Sarkozy avait offert deux ministères clé à des socialistes repentis dont Bernard Kouchner au Quai d’Orsay et le poste de directeur général du FMI à Dominique Strauss-Khan dont la compétence et la crédibilité étaient établies. Il s’en est mordu les doigts et, avec la perspective d’une prochaine victoire de Hollande, les repentis ont rétropédalé en (re)déclarant leur flamme socialiste... Certes, comparaison n’est pas raison! Sarkozy vient de promettre qu’en cas de réélection, il pourrait piocher chez les mêmes socialistes mais dit avoir compris la leçon: il sait désormais sur quelles terres il se rendrait. Il faut souvent un stage pour refouler le vieil homme qui parfois ne nous quitte pas! Cela dit, sauver notre démocratie passe par une action de pédagogie. Autant que faire se peut, il faut éviter le mélange des genres. Que la majorité gouverne et que l’opposition conteste de manière constructive. Il faut œuvrer à dédramatiser la scène et appliquer intégralement les lois de la République. Je pense au règlement intérieur en discussion à l’Assemblée nationale, à la loi n°04/002 du 15 mars 2004 portant organisation et fonctionnement des partis politiques comme à celle n°07/008 du 4 décembre 2007 portant statut de l’opposition politique qui offrent d’importants cadres d’expression politique.
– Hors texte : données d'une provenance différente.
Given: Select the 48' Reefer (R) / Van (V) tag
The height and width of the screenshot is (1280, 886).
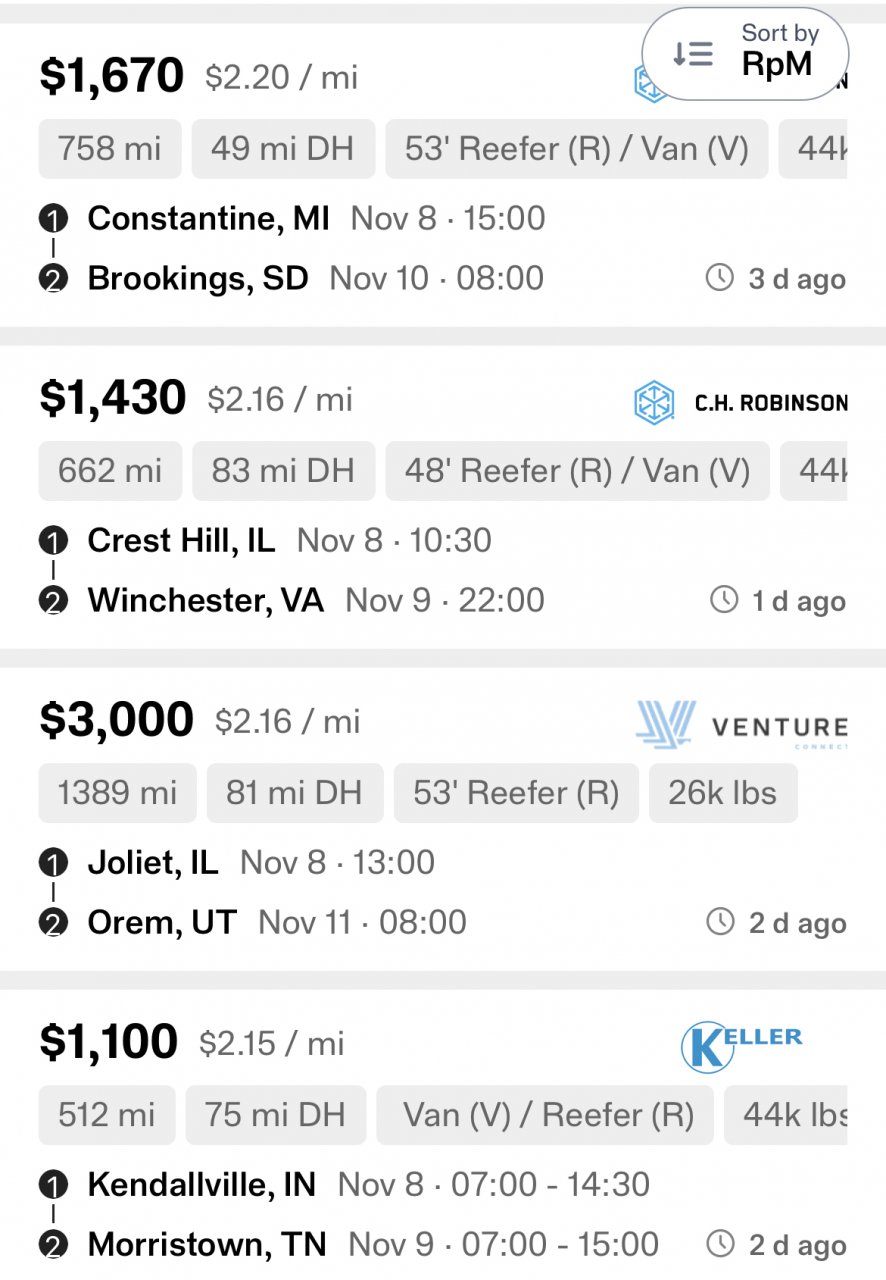Looking at the screenshot, I should coord(577,471).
Cet imbroglio provient-il de la mauvaise organisation des élections?
Si les Législatives n’avaient pas été contestées ou l’avaient été moins, on n’en serait pas là, cela va de soi. Actuellement, on assiste à une sorte d’omerta et le pire est à craindre! Quand le peuple prend conscience que ses voix ont servi à d’autres fins, on va droit à la désaffection de l’électorat et à la réactivation des foyers de tension. Il nous faut bâtir une République authentique et un Etat impartial et si personne ne nous le réclame aujourd’hui et maintenant, les signaux à adresser à notre peuple doivent être sans équivoque.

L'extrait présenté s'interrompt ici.